Eventually, Romney rose to become a Boston stake president, overseeing all the churches in and around the city. He served as a full-time missionary in France for two years.

When a colleague at work told Romney that his 14-year-old daughter had snuck off to a rave party in New York, taken ecstasy and disappeared, Romney shut down Bain and organized its 200 employees to fly to New York to find her. Eventually, they did.

By contrast, faith has been a small part of Barack Obama’s life.  Like his mother, he said he “grew up with a healthy skepticism of organized religion.”  His father was born Muslim, but became an atheist as an adult.  Barack lived for a time with grandparents who were “non-practicing” Baptists and Methodists.

He said he began to sense God beckoning to him to submit to his will and dedicate himself to discovering truth.  One day he walked down the aisle at Trinity United Church of Christ in Chicago to affirm his Christian faith. It was in that church that he was married and children were baptized, and was a member for 20 years.

Its pastor, Rev. Jeremiah Wright, is a firebrand.  Some sermon quotes: “The government gives them the drugs, builds bigger prisons, passes a three-strike law and then wants us to sing `God bless America.’ No, no, no. God damn America, that’s in the Bible for killing innocent people.”
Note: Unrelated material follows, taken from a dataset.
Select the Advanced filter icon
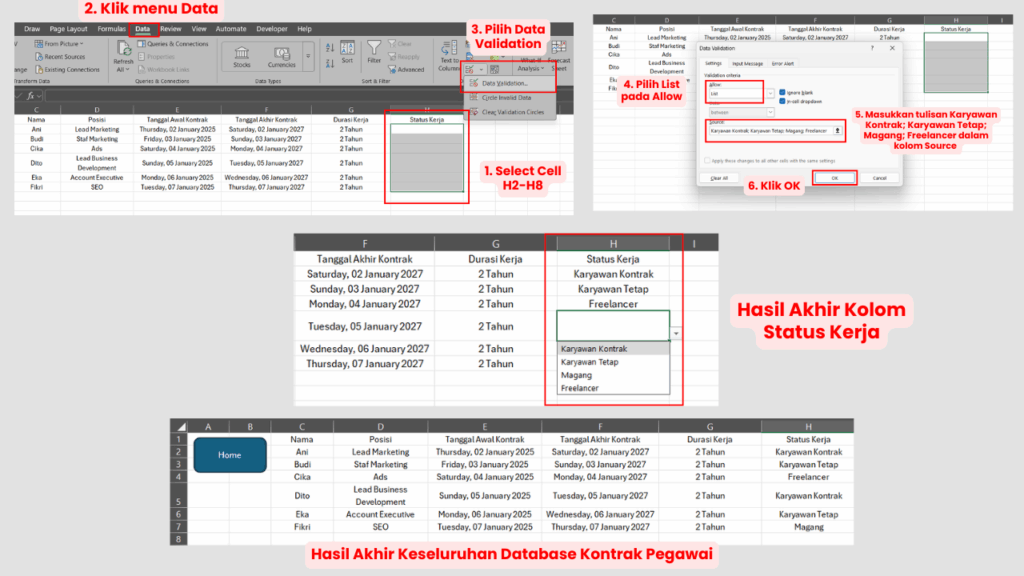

“I am convinced that this is one of the most unjust wars (in Iraq) that has ever been fought in the history of the world." The judgment of God is upon us today."

When quotes like these became public in 2008, Obama denounced them as “divisive” and quit the church.  As President he only attends various churches occasionally, such as an Episcopal church across from the White House.

When he endorsed same-sex marriage in an ABC interview, he made the case on biblical grounds, specifically “the golden rule” the idea we should “treat others the way you’d want to be treated,” he said paraphrasing Matthew 7:12.

In that same interview, he said, “I believe there are many paths to the same place, and that is a belief that there is a higher power.”  But Jesus said, “I am the way, the truth and the life. No one comes to the Father except through me” (John 14:6).

Before running for political office, Obama contributed about 1% of his income to charity, but more later.

This year’s Democratic Platform removed a single reference to God, and to Jerusalem as the capital of Israel.  Romney criticized these omissions, and Obama asked that they be restored. But when asked to vote for the changes, which had to be approved by a 2-1 vote, there were as many delegates shouting NO as YES in the three times a vote was called for.

Nevertheless the changes were ruled approved.

Obama’s faith appears to be more show than substance.